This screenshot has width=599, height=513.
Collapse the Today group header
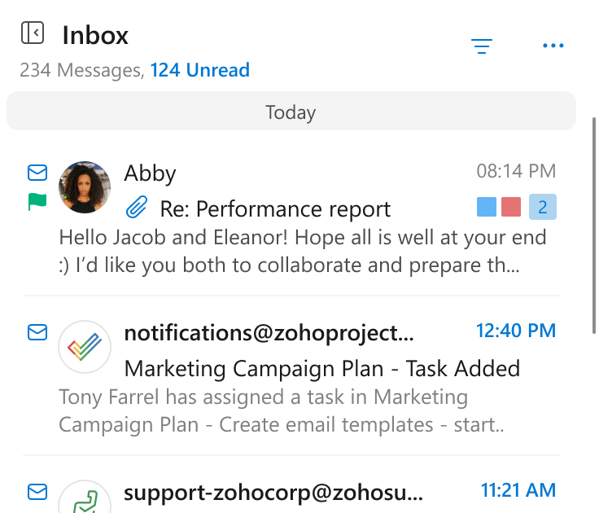(291, 112)

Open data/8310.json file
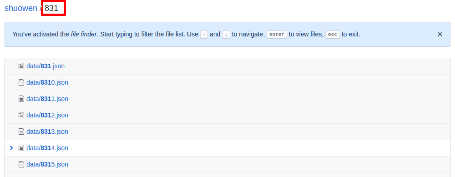click(47, 82)
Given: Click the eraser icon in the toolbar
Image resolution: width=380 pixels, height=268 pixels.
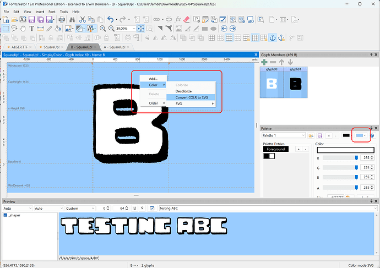Looking at the screenshot, I should click(185, 19).

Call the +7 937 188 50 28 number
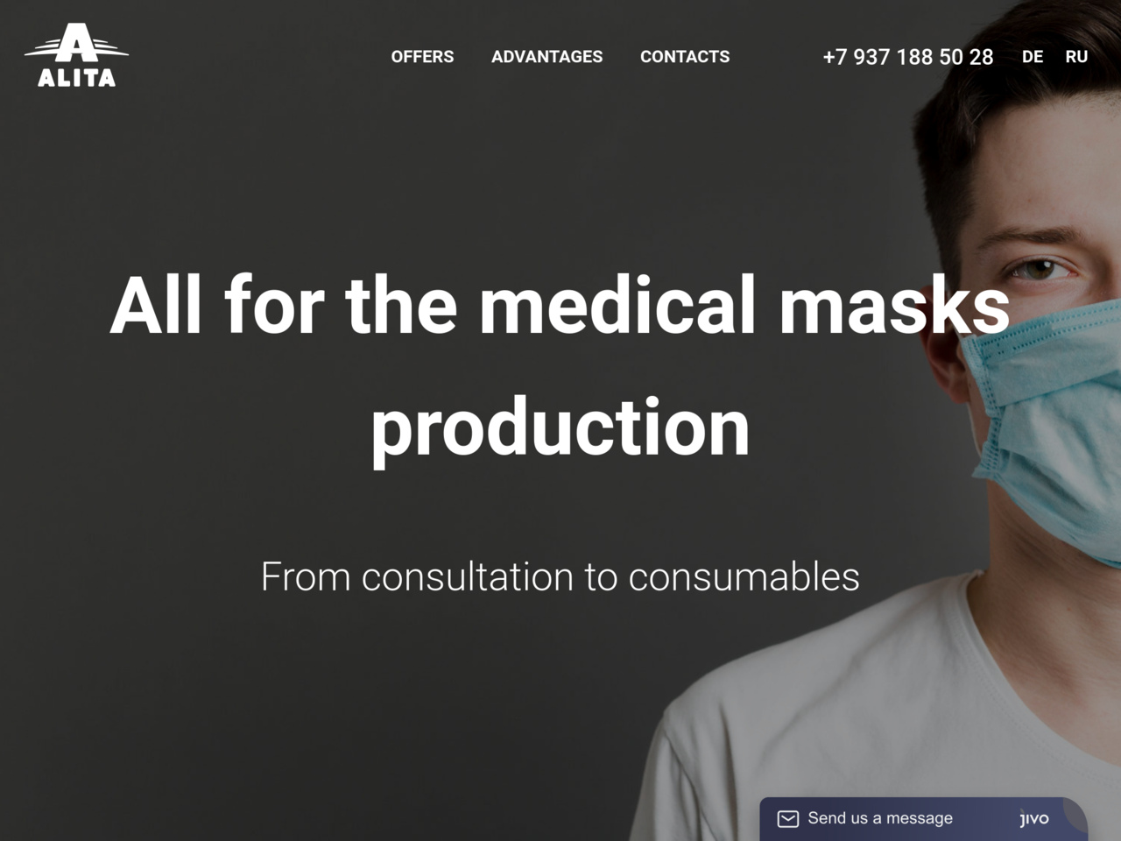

- - - -

**Your instructions:** Go through the listing above and write it out again exactly, dropping the pictures.

**Task response:**
This screenshot has width=599, height=513.
Collapse the Today group header
(291, 112)

Open data/8310.json file
click(47, 82)
Given: Click the eraser icon in the toolbar
Image resolution: width=380 pixels, height=268 pixels.
Looking at the screenshot, I should click(185, 19).

Call the +7 937 188 50 28 number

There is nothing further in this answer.